Learned Optimizers that Scale and Generalize

01 Nov 2018

Introduction

The paper introduces a learned gradient descent optimizer that has low memory and computational overhead and that generalizes well to new tasks.
Link to the paper

Uses a hierarchial RNN architecture augmented by features like adapted input an output scaling, momentum etc.
A meta-learning set of small diverse optimization tasks, with diverse loss landscapes is developed. The learnt optimizer generalizes to much more complex tasks and setups.

A hierarchical RNN is designed to act as a learned optimizer.
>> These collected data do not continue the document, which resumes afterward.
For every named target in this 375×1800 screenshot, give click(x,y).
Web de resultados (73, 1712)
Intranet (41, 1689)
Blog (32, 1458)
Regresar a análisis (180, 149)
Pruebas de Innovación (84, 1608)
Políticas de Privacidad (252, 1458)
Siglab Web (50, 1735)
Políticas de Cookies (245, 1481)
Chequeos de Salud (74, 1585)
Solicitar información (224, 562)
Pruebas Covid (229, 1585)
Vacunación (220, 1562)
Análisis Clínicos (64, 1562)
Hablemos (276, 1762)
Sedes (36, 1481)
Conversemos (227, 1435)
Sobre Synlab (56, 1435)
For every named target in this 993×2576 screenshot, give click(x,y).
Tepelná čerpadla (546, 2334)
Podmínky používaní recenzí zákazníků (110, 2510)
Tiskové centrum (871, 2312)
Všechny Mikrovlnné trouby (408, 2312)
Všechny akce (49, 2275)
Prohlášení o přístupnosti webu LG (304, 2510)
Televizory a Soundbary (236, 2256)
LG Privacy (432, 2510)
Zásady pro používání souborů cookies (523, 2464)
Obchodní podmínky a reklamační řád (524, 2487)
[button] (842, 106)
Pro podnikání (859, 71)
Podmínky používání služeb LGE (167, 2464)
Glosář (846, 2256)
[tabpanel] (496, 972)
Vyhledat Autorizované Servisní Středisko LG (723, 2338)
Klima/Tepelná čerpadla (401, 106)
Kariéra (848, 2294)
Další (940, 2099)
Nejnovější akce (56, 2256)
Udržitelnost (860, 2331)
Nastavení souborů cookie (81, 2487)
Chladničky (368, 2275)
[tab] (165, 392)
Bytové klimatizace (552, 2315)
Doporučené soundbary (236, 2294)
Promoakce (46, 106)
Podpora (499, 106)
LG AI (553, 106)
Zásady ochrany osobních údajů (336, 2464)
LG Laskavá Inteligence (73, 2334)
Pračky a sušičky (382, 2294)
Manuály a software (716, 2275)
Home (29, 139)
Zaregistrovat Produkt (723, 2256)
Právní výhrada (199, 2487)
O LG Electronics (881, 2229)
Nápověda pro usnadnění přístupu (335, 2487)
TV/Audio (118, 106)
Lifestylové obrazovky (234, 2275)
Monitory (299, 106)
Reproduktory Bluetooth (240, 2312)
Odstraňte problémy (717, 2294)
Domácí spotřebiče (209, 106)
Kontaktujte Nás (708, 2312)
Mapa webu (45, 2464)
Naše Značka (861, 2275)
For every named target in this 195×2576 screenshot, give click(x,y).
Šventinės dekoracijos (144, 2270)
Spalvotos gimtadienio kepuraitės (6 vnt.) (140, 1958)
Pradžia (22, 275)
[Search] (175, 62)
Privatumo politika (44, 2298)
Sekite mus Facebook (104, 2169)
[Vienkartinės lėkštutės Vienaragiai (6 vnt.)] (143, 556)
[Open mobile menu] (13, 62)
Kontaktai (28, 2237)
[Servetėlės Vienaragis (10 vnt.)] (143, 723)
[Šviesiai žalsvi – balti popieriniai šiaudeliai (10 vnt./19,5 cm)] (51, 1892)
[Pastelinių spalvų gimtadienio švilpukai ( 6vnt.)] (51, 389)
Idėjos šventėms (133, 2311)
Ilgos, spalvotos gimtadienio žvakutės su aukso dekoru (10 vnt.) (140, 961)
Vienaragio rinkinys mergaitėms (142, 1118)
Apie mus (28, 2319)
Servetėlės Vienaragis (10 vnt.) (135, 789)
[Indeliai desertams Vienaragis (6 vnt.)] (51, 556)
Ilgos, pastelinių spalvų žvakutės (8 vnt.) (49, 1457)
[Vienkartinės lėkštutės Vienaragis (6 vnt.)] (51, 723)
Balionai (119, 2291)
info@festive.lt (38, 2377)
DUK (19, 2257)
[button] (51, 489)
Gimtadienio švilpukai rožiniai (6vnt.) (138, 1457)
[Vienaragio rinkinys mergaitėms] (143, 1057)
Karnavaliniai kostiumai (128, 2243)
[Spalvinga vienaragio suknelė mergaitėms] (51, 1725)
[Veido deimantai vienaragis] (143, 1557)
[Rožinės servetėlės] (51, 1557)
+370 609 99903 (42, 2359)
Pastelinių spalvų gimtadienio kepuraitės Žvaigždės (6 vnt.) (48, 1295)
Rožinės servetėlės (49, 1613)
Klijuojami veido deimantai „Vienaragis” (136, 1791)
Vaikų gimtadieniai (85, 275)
This RNN is the meta-learner and its parameters are shared across different tasks.
The learned optimizer takes as input the gradient (and related metadata) for each parameter and outputs the update to the parameters.
At the lowest level of hierarchical, a small “parameter RNN” ingests the gradient (and related metadata).
One level up, an intermediate “Tensor RNN” incorporates information from a subset of Parameter RNNS (eg one Tensor RNN per layer of feedforward network).
At the highest level is the glocal RNN which receives input from all the Tensor RNNs and can keep track of weight updates across the task.
the input of each RNN is averaged and fed as input to the subsequent RNN and the output of each RNN is fed as bias to the previous RNN.
In practice, the hidden states are fixed at 10, 30 and 20 respectively.

Attention and Nesterov’s momentum
- Attention mechanism is incorporated by attending to new regions of the loss surface (which are an offset from previous parameter location).
- To incorporate momentum on multiple timescales, the exponential moving average of the gradient at several timescales is also provided as input.
- The average gradients are rescaled (as in RMSProp and Adam)
- Relative log gradient magnitudes are also provided as input so that the optimizer can access how the gradient magnitude changes with time.